# Chicken and egg in molecular metadynamics

[Contents](intdex.ipynb)

Next: [Compute isomap projection of the landmarks](isomap.ipynb)

## 1 Generate landmarks by random twisting PDB structure

### 1.1 Load structure from PDB

Load a PDB file, store it locally and look at its content

In [2]:
# a bit of housekeeping
import os

try:
    workdir
    raise Exception("This cell should be run only once (workdir = %s)" % workdir)
except NameError:
    pass
   
basedir=os.getcwd()
workdir=basedir + '/work'
if not os.path.exists(workdir):
    os.mkdir(workdir)


In [3]:
from pypdb import get_pdb_file

id="1L2Y"
pdb=get_pdb_file(id)

f=open(id + ".pdb","w")
f.write(pdb)
f.close()

In [16]:
import nglview as nv

v = nv.NGLWidget()
v.add_component(basedir + "/" + id + ".pdb")
v.clear()
v.add_representation('cartoon', selection='all', color='green')
v

### 1.2 Generate randomly twisted conformations

$\phi$ and $\psi$ backbone dihedral angles of all but first and last residue of the loaded structure are twisted randomly.

Systematic approach (e.g. 30 degree sampling of all angles) would yield too many conformations.
Instead we use random latin hypercube sampling to get uniform coverage of all values of all angles.

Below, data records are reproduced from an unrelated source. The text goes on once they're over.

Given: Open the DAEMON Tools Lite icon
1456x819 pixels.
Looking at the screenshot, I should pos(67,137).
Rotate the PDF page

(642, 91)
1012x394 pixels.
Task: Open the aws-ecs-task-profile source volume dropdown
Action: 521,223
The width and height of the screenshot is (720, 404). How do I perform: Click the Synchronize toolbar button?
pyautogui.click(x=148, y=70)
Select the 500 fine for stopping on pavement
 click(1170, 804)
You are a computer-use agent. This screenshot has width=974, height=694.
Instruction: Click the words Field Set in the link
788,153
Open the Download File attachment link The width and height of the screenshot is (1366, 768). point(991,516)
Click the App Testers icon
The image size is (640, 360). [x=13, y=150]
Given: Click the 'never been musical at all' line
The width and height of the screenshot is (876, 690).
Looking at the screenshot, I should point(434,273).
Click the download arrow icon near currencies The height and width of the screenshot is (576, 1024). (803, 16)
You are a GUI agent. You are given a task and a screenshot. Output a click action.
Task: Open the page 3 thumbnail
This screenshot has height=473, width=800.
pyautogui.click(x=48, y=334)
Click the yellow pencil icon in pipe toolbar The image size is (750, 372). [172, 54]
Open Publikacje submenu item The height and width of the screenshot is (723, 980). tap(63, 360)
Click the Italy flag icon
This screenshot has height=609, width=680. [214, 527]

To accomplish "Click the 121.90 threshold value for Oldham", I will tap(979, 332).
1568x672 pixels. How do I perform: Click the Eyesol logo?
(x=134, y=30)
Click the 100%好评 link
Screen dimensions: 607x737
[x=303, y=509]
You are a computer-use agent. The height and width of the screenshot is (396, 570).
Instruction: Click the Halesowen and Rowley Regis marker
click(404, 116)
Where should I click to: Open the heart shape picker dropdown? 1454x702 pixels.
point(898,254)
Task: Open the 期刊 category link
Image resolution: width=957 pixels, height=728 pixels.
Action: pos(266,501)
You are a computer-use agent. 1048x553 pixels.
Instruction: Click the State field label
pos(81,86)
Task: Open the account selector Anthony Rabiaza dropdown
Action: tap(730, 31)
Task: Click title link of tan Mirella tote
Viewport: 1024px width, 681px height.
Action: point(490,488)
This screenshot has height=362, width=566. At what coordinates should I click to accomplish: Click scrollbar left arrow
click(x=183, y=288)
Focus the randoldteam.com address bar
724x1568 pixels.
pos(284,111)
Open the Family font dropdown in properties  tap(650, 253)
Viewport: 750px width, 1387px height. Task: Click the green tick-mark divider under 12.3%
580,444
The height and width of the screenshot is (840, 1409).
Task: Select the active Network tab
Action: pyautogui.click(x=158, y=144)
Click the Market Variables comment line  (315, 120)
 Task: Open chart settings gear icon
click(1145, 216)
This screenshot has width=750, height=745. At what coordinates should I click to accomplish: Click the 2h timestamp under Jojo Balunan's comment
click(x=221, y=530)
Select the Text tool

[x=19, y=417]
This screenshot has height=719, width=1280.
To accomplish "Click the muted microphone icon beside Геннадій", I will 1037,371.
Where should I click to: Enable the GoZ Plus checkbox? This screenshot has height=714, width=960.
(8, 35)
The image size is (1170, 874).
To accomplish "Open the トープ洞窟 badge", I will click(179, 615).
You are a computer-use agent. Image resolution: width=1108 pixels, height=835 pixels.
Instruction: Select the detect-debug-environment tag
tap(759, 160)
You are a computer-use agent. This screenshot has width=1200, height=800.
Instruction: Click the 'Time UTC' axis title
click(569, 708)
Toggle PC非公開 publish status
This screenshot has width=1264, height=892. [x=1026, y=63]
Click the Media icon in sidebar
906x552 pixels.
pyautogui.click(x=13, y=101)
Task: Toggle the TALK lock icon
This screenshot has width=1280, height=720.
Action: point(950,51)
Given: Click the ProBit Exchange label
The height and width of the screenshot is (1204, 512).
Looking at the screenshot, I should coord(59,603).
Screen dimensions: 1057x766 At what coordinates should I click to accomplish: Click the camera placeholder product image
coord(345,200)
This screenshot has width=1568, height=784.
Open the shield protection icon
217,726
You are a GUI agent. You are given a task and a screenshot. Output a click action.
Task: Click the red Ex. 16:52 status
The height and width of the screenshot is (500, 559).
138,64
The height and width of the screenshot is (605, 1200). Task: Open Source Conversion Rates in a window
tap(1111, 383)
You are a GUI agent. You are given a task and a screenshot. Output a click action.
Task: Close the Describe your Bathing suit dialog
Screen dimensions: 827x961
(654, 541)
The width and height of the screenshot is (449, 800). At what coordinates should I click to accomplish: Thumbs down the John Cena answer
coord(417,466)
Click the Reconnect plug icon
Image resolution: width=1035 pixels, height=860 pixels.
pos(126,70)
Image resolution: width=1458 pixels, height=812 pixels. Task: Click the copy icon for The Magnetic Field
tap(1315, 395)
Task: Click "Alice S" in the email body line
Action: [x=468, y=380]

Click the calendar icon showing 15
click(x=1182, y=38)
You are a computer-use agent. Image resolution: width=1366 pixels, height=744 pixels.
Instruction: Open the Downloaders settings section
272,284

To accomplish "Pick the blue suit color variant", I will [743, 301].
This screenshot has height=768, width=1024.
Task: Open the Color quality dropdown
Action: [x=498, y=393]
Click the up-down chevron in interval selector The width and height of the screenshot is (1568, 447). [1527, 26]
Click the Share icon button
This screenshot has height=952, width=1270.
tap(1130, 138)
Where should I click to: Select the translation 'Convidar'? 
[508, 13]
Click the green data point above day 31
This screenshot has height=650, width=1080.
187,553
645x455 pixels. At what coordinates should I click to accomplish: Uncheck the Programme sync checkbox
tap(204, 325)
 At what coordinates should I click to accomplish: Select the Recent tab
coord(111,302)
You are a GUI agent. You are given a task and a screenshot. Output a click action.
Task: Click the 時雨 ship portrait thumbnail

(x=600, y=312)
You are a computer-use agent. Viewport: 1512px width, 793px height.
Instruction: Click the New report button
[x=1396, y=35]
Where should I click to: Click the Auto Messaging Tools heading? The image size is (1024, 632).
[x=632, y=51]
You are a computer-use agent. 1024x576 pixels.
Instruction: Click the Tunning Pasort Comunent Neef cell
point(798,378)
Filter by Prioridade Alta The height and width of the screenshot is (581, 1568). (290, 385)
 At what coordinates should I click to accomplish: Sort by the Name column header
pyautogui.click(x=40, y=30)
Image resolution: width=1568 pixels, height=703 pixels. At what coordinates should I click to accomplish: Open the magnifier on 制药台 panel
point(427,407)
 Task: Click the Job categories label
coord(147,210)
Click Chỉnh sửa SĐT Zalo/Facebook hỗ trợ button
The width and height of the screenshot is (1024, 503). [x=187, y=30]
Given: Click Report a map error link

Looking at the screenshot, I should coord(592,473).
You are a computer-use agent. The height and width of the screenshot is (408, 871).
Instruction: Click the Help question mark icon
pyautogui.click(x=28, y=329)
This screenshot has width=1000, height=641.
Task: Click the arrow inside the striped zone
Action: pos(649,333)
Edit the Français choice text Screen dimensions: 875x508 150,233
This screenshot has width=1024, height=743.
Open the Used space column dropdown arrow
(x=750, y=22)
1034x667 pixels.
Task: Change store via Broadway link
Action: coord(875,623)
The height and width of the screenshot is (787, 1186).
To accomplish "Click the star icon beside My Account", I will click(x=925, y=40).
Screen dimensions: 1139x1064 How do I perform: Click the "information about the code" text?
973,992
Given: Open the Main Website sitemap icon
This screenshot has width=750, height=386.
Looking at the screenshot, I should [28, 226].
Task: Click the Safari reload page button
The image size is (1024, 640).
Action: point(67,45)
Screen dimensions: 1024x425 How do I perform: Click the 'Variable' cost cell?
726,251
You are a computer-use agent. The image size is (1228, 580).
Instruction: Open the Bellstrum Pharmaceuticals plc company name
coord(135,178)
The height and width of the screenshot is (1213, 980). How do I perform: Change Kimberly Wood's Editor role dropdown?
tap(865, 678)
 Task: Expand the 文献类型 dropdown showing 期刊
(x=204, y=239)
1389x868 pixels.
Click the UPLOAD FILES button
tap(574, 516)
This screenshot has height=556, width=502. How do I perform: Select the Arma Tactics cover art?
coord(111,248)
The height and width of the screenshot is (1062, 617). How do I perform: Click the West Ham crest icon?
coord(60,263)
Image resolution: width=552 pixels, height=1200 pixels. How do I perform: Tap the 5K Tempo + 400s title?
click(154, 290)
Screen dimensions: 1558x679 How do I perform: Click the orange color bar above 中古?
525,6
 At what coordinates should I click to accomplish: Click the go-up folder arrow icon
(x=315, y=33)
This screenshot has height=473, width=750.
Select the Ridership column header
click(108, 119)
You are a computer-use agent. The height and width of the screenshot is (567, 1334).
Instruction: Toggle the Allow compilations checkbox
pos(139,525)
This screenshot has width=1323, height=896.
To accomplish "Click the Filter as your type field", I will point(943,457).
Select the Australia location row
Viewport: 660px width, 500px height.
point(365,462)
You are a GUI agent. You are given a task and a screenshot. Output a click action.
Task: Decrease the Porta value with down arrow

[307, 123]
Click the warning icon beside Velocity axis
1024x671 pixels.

Empirically, running 10 times no. of residues (`niter` parameter bellow) seems to be sufficient to cover the whole conformational space while keeping number of landmarks still reasonable.

`work/` subdir is created and the files are stored there. 

Expect approx. 1 min running time for every 1000 generated structures. It is worth to inspect some of the outputs visually (the following cell).

In [4]:
# number of steps to twist a dihedral
nsteps = 12

# number of iterations; alltogether niter * nsteps random conformers are generated
niter = 200

In [4]:
import math
import pybel
from pyDOE import lhs
from pypdb import describe_pdb
import matplotlib.pyplot as plt
import os
import numpy as np

pdb = id + ".pdb"
nres = int(describe_pdb(id)['nr_residues'])

os.chdir(basedir)    
out='work/conf%d.pdb'

conf = 1

mols = list(pybel.readfile('pdb',pdb))
mol=mols[0]

# if I knew SMARTS better, oxygens would not have been counted
pattern = '[NH3]-[CH]-C(=O)'
for _ in range(nres-1):
    pattern += '-N-C-C(=O)'
    
sp = pybel.Smarts(pattern)

match = sp.findall(mol)

if len(match) != 1:
    print("backbone pattern not matched")
    raise
    
match = match[0]
    
def set_phi(mol,match,r,phi):
    a1 = mol.atoms[4*(r-1)-2].OBAtom
    a2 = mol.atoms[4*(r-1)].OBAtom
    a3 = mol.atoms[4*(r-1)+1].OBAtom
    a4 = mol.atoms[4*(r-1)+2].OBAtom
    mol.OBMol.SetTorsion(a1,a2,a3,a4,phi/180*math.pi)
    
def set_psi(mol,match,r,phi):
    a1 = mol.atoms[4*(r-1)].OBAtom
    a2 = mol.atoms[4*(r-1)+1].OBAtom
    a3 = mol.atoms[4*(r-1)+2].OBAtom
    a4 = mol.atoms[4*(r-1)+4].OBAtom
    mol.OBMol.SetTorsion(a1,a2,a3,a4,phi/180*math.pi)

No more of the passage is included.